![]() | ||||||||||||||||
|
FOR IMMEDIATE RELEASE
CONTACT:
A unanimous court upheld the National Labor Relations Board's (NLRB) determination that the employer has the burden to prove that registered nurses are supervisors and therefore excluded from the benefits of collective bargaining. However, the court split five to four in upholding a Sixth Circuit Court of Appeals decision that nurses on staff at a Kentucky facility are "supervisors" and therefore ineligible to join a union and participate in collective bargaining activities.
The decision will have a chilling effect on the ability of nurses to form unions and gain valuable workplace protections under the National Labor Relations Act (NLRA), because employers may now try to claim that many more registered nurses are supervisors, because they direct the work of others, such as nurse's aides and licensed practical nurses.
"With this decision, the Supreme Court just made it easier for employers to cut registered nurses out of the bargaining process," said UAN Chair Cheryl Johnson, RN. "The justices have confused what nurses do as a routine part of their job with who the employer claims they are in the organizational hierarchy. We will continue to assert that the nature of nursing practice falls within the scope of collective bargaining."
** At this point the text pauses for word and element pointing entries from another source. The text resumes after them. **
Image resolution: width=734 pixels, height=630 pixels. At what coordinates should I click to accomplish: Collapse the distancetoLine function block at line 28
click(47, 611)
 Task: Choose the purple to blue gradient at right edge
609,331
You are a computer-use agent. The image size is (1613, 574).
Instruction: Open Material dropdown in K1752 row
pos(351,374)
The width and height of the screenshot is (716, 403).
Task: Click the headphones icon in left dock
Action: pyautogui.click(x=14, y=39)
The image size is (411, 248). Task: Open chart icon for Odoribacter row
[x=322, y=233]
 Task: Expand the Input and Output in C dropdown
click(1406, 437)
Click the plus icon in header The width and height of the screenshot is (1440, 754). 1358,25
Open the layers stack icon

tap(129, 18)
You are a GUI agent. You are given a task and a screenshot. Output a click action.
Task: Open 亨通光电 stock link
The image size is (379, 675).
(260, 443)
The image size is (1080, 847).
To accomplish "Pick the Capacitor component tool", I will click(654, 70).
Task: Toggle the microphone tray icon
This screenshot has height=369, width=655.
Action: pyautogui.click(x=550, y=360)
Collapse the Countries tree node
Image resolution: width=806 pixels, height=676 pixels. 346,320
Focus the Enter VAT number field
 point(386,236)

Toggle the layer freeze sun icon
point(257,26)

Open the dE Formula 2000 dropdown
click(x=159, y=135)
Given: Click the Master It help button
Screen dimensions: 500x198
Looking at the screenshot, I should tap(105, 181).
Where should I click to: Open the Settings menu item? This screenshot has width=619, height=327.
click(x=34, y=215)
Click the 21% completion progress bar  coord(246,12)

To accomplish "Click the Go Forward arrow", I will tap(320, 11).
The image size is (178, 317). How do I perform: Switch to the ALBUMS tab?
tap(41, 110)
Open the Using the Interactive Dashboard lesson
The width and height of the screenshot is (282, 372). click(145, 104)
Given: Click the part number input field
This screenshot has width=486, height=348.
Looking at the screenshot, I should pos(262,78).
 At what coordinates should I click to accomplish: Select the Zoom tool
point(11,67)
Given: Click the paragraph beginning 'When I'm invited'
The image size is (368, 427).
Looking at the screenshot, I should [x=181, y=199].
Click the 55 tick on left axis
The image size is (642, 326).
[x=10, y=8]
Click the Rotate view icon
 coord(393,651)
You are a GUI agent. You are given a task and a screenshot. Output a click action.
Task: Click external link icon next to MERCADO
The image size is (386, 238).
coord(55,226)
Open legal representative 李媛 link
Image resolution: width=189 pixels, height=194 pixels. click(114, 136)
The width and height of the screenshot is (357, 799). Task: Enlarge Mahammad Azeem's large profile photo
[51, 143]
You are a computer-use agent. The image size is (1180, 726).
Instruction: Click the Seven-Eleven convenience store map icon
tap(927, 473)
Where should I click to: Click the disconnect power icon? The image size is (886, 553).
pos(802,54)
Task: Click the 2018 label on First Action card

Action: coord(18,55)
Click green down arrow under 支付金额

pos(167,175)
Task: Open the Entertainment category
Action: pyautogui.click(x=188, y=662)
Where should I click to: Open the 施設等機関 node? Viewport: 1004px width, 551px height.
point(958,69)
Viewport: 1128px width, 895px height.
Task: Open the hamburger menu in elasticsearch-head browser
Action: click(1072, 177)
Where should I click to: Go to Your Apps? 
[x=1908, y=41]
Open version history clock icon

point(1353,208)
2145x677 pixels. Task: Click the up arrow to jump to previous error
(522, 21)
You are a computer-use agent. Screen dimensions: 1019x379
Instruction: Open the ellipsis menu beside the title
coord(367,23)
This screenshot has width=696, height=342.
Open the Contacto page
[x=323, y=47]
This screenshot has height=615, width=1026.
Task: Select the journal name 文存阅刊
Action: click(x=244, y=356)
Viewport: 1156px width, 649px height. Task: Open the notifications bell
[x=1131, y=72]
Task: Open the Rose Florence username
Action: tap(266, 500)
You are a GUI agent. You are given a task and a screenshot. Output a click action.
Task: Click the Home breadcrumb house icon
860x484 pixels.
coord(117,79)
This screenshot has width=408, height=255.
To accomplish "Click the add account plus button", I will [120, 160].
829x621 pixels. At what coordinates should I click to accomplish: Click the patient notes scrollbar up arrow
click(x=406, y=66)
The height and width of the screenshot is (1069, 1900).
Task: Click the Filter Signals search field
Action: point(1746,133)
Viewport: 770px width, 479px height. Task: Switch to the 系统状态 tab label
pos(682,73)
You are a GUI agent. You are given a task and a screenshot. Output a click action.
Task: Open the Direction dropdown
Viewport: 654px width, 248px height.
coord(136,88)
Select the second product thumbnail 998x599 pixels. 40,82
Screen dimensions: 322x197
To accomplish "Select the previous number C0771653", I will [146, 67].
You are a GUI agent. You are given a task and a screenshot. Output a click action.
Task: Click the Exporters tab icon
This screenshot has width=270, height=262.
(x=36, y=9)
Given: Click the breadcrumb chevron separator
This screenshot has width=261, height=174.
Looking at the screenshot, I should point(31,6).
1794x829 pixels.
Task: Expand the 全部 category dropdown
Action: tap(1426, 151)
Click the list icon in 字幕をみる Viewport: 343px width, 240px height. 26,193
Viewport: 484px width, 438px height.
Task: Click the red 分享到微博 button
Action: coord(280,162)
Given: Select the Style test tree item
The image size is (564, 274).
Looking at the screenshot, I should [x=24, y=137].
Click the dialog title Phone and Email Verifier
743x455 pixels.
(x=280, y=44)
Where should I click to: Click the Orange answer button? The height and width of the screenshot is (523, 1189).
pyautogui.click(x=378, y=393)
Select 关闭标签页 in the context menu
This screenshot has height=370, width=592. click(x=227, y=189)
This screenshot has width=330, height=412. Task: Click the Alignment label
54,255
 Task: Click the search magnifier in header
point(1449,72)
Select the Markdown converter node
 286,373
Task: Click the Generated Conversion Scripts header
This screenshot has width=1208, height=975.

The National Labor Relations Board (NLRB) agrees with ANA's position that nurses should not be classified as supervisors simply because, in the process of carrying out their jobs, they exercise professional judgment in directing the work of others. Registered nurses have long delegated certain tasks -- such as bathing patients -- to nurses's aides and other employees, under state laws and regulations that govern nursing practice, as well as by health care institutions' own policies.
"By limiting the number of nurses who may be a part of a collective bargaining unit, this Supreme Court decision amounts to a partial gag order on nurses who want to protect patients from harmful management practices that routinely lead registered nurses to organize," said ANA President Mary Foley, MS, RN. "Nurses are patients' best advocates. Without guaranteed workplace protections, nurses who continue to speak out on patient safety issues run the risk of losing their livelihoods."
In November 2000, ANA filed an amicus brief with the Supreme Court in support of the NLRB in the case, "National Labor Relations Board v. Kentucky River Community Care Inc." Kentucky River Community Care Inc., based in Hazard, KY, operates the Caney Creek Rehabilitation Center, a facility for mentally ill persons. In 1997, Caney Creek employees voted to join the Kentucky State District Council of the Carpenters Union, but the rehabilitation center defied an NLRB order to bargain with them, claiming they were supervisors and thus ineligible for union coverage. The rehabilitation center appealed the Board's ruling to the Sixth Circuit Court of Appeals and won. But the NLRB asked the U.S. Supreme Court to review the case, and oral arguments were heard on Feb. 21, 2001.
### The American Nurses Association is the only
full-service professional organization representing the nation's 2.7
million Registered Nurses through its constituent member state nurses
associations. ANA advances the nursing profession by fostering high
standards of nursing practice, promoting the economic and general welfare
of nurses in the workplace, projecting a positive and realistic view of
nursing, and by lobbying the Congress and regulatory agencies on health
care issues affecting nurses and the public.